What If Records Are Incomplete or Missing?
This is common. You may still qualify if:
- records exist at multiple facilities
- older records can be requested
- diagnosis was delayed
- symptoms were documented over time
Legal teams often request records directly from providers with your authorization.
How to Get Your Medical Records
Option 1: Request Them Yourself
You can request records from:
- hospitals
- clinics
- imaging centers
- labs
Most providers have online portals or medical records departments.
Option 2: Let the Legal Team Request Them
Once a review begins, many firms will:
- send HIPAA authorizations
- request records on your behalf
- organize and review documentation
This is often easier for claimants.
How Long Record Collection Takes
Timeframes vary:
- small clinics: days to weeks
- hospitals: 2–6 weeks
- multiple facilities: longer
Starting early helps avoid delays if deadlines apply.
Common Mistakes to Avoid
- waiting to start a review until records are gathered
- assuming one ER visit “doesn’t count”
- forgetting imaging or lab-only visits
- not listing all treating facilities
- discarding pharmacy receipts or summaries
Even partial documentation can matter.
How Records Are Used Later in the Case
Medical records may be used to:
- support filing decisions
- assign settlement tiers
- evaluate permanence
- calculate damages
- counter defense arguments
- support expert opinions
Accuracy and completeness matter at every stage.
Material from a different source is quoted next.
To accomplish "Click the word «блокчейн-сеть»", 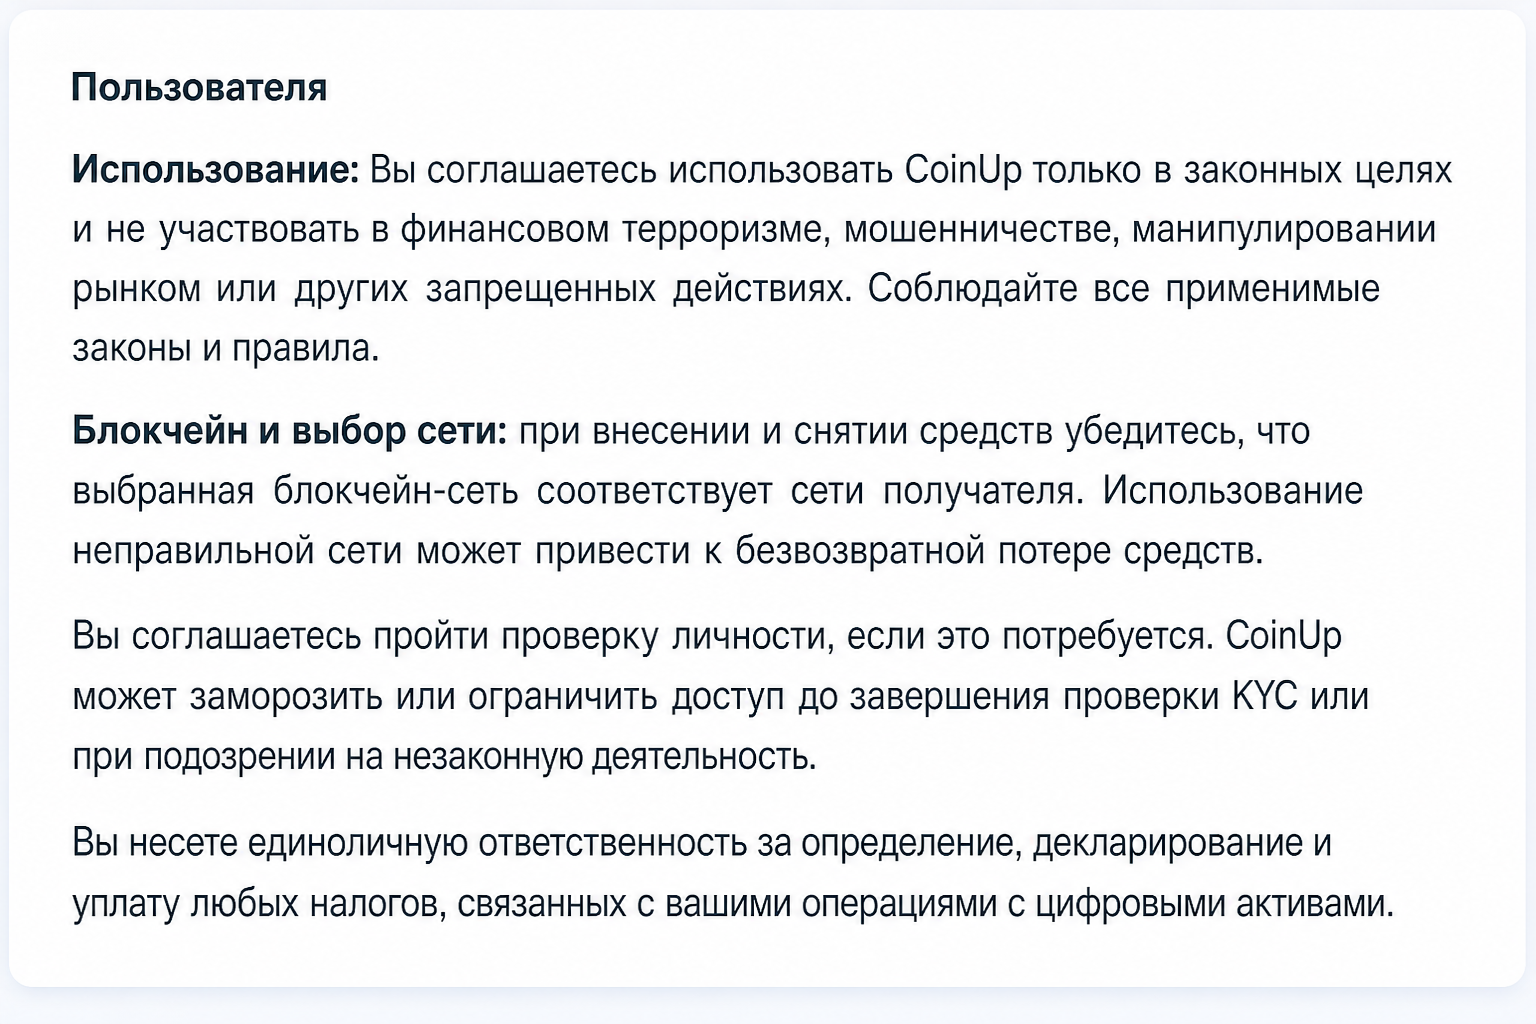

Privacy and Confidentiality
Medical records are handled under strict confidentiality rules and are used only for:
- case evaluation
- litigation preparation
- settlement processing
They are not shared publicly.
How to Prepare Before Starting
If you want to be proactive, consider:
- writing a symptom timeline
- listing all hospitals and doctors
- noting dates of ER visits or surgery
- identifying where imaging or labs were done
➡️ Symptom guide: Documenting Symptoms
How to Start a Review (Even Without Records)
You can begin with just:
- the GLP-1 drug you used
- approximate dates
- major symptoms or diagnosis
- whether you were hospitalized or had surgery
➡️ Start here: File a Claim
➡️ Eligibility criteria: Criteria
Related Internal Links
Medical records are essential to proving GLP-1 injury claims, but you do not need them to start. Hospital records, diagnostic testing, specialist notes, surgical reports, and prescription history all play key roles in determining eligibility, severity, and compensation. Early review helps preserve evidence and avoid delays.